Task directions –
Some lines in the entries contain the word "Given". Copy all of them.

Records provided –

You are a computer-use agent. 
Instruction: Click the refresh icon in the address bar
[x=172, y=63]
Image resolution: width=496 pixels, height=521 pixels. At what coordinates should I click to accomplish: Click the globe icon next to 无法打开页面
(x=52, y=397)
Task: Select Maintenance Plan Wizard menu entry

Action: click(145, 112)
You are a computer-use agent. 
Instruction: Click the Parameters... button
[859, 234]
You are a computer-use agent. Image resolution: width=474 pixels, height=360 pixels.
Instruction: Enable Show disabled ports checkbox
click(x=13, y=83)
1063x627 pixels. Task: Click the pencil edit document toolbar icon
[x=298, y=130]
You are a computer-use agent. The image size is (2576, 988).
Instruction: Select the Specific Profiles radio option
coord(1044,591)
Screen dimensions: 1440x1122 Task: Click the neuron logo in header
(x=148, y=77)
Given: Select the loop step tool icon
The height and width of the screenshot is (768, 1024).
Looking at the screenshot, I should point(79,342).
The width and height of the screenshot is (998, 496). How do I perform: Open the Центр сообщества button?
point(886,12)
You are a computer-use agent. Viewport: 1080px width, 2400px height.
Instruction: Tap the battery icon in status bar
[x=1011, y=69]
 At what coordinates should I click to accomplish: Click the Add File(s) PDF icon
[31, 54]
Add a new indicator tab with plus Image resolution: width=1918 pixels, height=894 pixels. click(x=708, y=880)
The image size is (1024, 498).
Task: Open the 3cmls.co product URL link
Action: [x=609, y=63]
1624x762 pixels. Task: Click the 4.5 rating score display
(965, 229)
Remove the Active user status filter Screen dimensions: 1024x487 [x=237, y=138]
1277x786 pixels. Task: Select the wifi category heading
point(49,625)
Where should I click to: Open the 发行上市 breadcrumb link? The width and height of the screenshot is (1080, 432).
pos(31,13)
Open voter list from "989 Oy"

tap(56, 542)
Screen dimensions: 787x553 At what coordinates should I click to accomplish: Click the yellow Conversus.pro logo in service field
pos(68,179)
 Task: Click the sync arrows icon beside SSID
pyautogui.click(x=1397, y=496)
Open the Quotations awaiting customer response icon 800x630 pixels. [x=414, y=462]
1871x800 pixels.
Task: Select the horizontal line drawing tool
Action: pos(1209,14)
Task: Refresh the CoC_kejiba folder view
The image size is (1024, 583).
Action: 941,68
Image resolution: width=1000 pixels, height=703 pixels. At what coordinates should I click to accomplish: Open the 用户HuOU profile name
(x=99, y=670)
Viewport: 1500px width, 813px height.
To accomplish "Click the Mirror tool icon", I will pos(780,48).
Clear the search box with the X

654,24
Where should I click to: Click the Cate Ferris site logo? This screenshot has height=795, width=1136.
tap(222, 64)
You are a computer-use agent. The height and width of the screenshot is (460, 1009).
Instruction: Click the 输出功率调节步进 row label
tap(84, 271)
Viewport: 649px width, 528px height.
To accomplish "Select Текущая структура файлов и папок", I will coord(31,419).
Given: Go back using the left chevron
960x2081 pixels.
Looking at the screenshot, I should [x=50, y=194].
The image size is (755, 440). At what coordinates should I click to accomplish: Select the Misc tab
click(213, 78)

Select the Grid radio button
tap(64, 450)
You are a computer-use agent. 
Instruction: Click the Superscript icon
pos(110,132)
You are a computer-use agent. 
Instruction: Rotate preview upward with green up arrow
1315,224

Reply to the task –
Given: Select the loop step tool icon
Given: Go back using the left chevron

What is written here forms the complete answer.